> Your instructions:
Print, exactly as written, the line in the entries below that contains "The height and width of the screenshot is (996, 700)." and every line after it up to and including the last. Omit pictures.
BEGIN Records
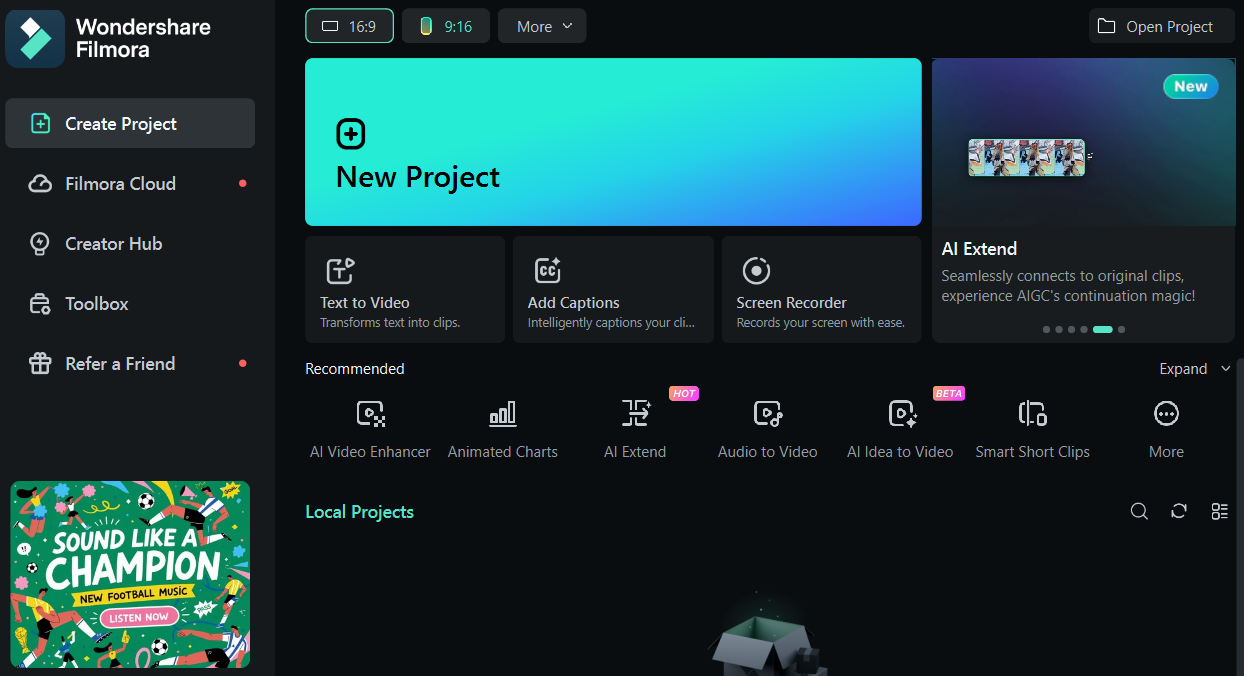The height and width of the screenshot is (676, 1244).
Task: Open the Sound Like a Champion banner
Action: (130, 574)
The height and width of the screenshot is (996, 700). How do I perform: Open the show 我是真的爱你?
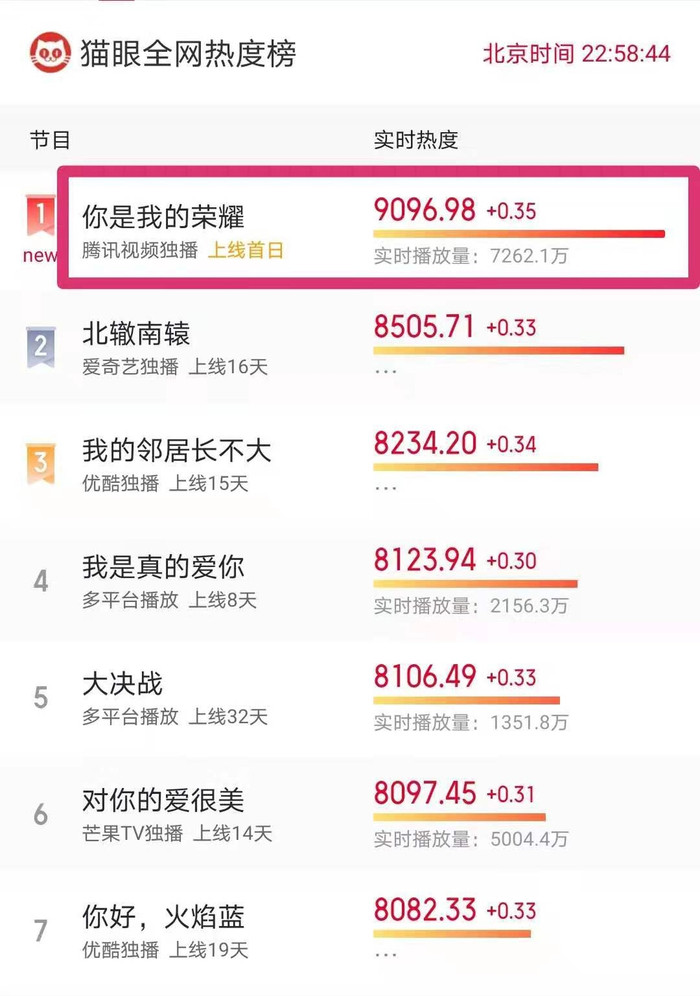(x=163, y=567)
END Records
> Solution for this problem:
The height and width of the screenshot is (996, 700). How do I perform: Open the show 我是真的爱你?
(x=163, y=567)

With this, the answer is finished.